Among the entries that follow, some lines contain the word "clipboard". Show all of them.

(Items listed in a dataset)
========

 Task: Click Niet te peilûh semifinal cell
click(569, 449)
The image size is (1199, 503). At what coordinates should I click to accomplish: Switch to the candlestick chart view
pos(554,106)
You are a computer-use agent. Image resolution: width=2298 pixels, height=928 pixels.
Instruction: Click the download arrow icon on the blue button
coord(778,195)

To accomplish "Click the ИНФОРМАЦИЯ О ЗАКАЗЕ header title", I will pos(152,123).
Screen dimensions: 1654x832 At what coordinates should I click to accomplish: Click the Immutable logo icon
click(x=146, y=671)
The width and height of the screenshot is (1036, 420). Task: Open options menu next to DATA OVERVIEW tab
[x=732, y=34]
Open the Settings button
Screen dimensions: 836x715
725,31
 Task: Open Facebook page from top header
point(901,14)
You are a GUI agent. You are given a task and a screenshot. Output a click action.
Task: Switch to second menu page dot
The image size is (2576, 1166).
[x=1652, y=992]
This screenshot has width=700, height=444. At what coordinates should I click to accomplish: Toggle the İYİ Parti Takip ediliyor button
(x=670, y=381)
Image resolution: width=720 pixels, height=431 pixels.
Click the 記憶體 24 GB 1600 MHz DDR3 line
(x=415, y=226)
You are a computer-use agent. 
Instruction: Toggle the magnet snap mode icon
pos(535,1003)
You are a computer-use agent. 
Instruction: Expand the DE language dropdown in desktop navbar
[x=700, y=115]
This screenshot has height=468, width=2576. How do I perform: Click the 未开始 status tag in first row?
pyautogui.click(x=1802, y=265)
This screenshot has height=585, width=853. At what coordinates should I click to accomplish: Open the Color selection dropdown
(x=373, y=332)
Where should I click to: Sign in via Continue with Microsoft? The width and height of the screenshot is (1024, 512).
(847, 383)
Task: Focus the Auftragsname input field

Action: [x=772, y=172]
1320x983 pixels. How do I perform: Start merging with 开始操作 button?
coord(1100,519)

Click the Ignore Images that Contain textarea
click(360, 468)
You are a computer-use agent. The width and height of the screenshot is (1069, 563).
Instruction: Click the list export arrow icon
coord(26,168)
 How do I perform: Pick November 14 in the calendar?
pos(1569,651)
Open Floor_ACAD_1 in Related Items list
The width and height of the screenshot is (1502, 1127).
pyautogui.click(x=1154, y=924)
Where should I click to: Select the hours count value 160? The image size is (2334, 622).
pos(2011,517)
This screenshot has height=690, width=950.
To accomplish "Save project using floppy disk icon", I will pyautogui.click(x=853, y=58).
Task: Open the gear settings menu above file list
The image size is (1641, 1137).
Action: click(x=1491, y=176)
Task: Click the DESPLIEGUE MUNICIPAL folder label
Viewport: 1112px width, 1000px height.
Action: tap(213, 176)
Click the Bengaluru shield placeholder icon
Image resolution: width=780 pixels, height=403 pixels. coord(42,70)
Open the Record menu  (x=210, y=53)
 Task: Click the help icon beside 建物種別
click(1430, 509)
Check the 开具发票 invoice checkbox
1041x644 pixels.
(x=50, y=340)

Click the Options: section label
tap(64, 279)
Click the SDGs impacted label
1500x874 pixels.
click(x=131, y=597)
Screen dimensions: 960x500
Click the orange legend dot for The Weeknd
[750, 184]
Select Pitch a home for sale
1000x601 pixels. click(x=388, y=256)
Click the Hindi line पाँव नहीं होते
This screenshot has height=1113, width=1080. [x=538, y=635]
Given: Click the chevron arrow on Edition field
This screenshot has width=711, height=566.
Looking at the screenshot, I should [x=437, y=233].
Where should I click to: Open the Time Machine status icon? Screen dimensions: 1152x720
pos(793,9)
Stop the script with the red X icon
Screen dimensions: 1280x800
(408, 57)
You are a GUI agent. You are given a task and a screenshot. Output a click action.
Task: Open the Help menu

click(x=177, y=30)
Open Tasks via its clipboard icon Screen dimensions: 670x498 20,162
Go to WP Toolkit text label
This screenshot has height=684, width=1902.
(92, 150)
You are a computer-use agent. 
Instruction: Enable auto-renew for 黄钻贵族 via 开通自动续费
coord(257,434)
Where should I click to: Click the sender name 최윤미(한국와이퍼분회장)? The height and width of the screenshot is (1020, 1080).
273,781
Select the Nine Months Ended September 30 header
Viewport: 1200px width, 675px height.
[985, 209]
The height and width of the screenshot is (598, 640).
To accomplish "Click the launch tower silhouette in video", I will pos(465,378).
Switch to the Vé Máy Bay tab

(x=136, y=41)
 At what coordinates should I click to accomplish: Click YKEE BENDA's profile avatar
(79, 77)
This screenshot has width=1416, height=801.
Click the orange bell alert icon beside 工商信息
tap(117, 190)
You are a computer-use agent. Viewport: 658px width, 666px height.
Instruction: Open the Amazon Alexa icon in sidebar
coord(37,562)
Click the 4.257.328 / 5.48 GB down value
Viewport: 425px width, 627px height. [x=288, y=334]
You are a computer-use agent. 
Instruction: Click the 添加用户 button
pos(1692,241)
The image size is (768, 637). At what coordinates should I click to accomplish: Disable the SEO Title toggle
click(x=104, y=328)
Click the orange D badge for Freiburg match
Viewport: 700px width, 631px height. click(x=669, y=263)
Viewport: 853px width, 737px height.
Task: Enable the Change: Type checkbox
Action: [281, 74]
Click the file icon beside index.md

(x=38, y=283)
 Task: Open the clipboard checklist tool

========

#### Answer below:
Open Tasks via its clipboard icon Screen dimensions: 670x498 20,162
 Task: Open the clipboard checklist tool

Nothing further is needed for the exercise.